The Pound to Euro (GBP/EUR) exchange rate recovered from intra-day lows with a net retreat to 1.1745 while the Pound to Dollar (GBP/USD) exchange rate edged higher to 1.2790.
The pairs were held below key levels of 1.1765 and 1.2820 respectively.
The ECB policy decision was in line with consensus forecasts while the central bank still uneasy over inflation developments.
The latest US data again suggested that the US labour market was softening.
According to Scotiabank; “the USD does remain prone to softness on disappointing fundamentals, I believe. And the DXY is not shaking off its negative technical undertone after falling below major trend support earlier this week which potentially signals more softness (perhaps a drop of 2-2.5%) ahead.”
The ECB cut all interest rates by 25 basis points with the main refi rate lowered to 4.25%.
There were very strong market expectations that rates would be cut at this meeting, the first reduction since 2019.

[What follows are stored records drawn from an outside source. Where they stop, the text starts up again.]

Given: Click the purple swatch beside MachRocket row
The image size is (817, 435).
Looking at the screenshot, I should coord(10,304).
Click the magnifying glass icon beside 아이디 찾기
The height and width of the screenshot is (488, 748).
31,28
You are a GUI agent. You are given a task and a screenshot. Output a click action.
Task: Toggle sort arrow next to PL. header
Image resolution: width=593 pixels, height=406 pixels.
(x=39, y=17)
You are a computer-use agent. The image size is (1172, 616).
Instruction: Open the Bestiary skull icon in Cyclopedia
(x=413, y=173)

According to the statement; “it is now appropriate to moderate the degree of monetary policy restriction after nine months of holding rates steady.”
It added; “At the same time, despite the progress over recent quarters, domestic price pressures remain strong as wage growth is elevated, and inflation is likely to stay above target well into next year.”

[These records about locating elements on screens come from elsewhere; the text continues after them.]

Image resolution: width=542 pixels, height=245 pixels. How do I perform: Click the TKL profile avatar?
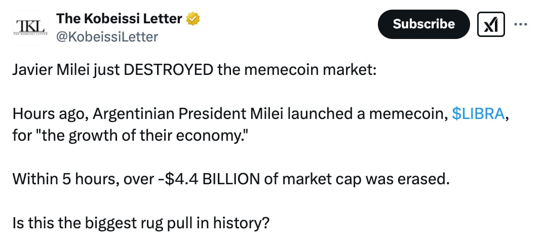point(30,27)
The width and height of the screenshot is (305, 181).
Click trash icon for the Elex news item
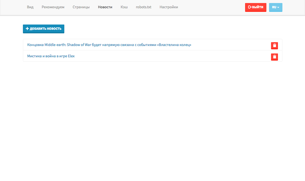(x=274, y=57)
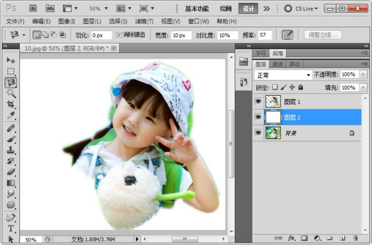Select the Clone Stamp tool
Image resolution: width=372 pixels, height=245 pixels.
(11, 150)
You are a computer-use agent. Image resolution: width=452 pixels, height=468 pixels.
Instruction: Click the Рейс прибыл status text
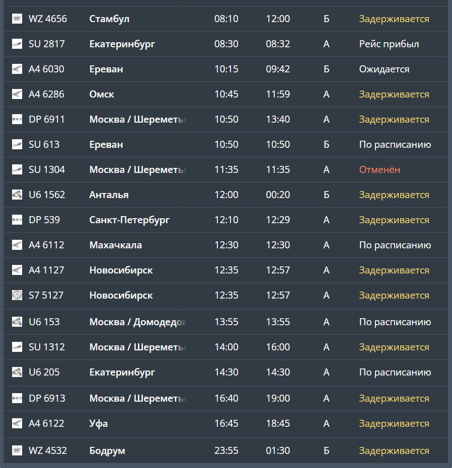pos(389,44)
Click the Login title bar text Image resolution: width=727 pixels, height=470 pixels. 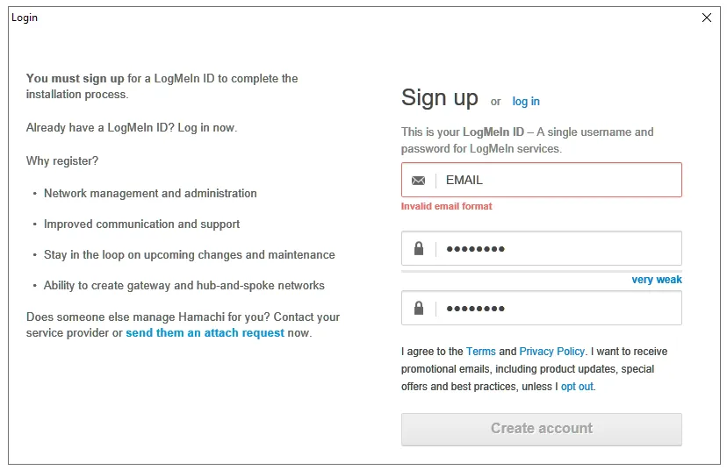(25, 18)
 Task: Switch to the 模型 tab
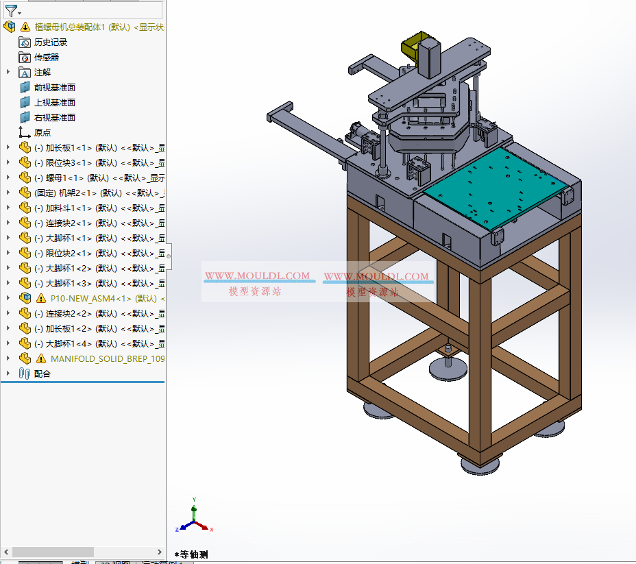77,561
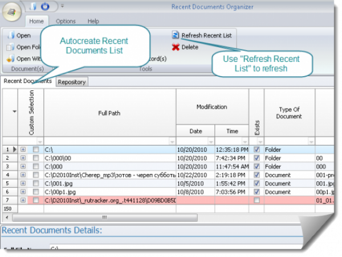Toggle Exists checkbox in the pink row 7

coord(256,200)
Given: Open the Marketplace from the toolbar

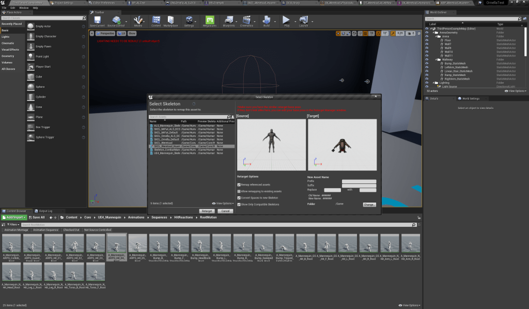Looking at the screenshot, I should click(x=172, y=21).
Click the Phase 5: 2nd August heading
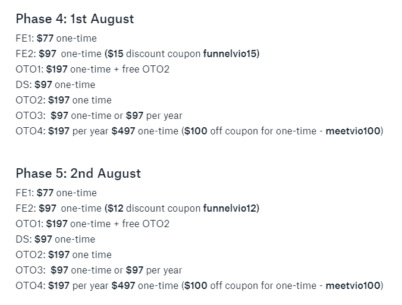Viewport: 402px width, 305px height. [78, 174]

The inflation rate is forecast at 2.8% for this year and the 2025 forecast was raised to 2.2% from the previous forecast of 2.0% before a retreat to 1.9% for 2026.

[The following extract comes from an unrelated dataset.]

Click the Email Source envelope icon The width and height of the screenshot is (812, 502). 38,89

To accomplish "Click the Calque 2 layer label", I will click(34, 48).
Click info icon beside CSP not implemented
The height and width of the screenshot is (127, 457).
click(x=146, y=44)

The bank noted that it will remain a data-dependent approach and will keep policy rates sufficiently restrictive for as long as necessary to achieve the 2% inflation target.
ING commented; “Not only is it one of the very few times that the ECB makes a turn on monetary policy before the Fed, it is also the first time the ECB starts cutting rates after a tightening cycle without facing any sort of recession or economic crisis.”
It added; “In fact, if it hadn’t been for the very vocal communication since February, latest macro data could have easily justified another pause at today’s meeting. In fact, it seems as if the ECB cut rates not so much because it had to, but simply because it could.”
According to bank President Lagarde, price pressures are gradually diminishing, but wages are rising at an elevated rate.
On guidance, Lagarde stated that the bank is not going to give markets a signal until much later in the Summer which suggests a further cut in July is ruled out.
According to ING; “We think that sticky inflation will limit the room for additional rate cuts and the ECB’s statement also doesn’t give away any hints at the future path of the ECB.”
US initial jobless claims increased to 229,000 in the latest week from a revised 221,000 previously and above consensus forecasts of 220,000.
There was weaker than expected data on unit labour costs with the first-quarter increase revised to 4.0% from the initial reading of 4.7%.
The data provided further evidence that the labour market is not as robust as it was earlier in 2024.
Following the data, markets priced in close to a 70% chance of a September rate cut.
The latest Bank of England Decision Makers Survey reported that expected wage growth over the coming year fell sharply to 4.1% in May from 4.6% in April, while the 3-month average fell to 4.5% from 4.8%.
Output prices rose by an average annual rate of 4.9% in the three months to May from 5.2% previously.
The gradual easing of wage pressures and upward pressure on output prices will offer some reassurance to the Bank of England.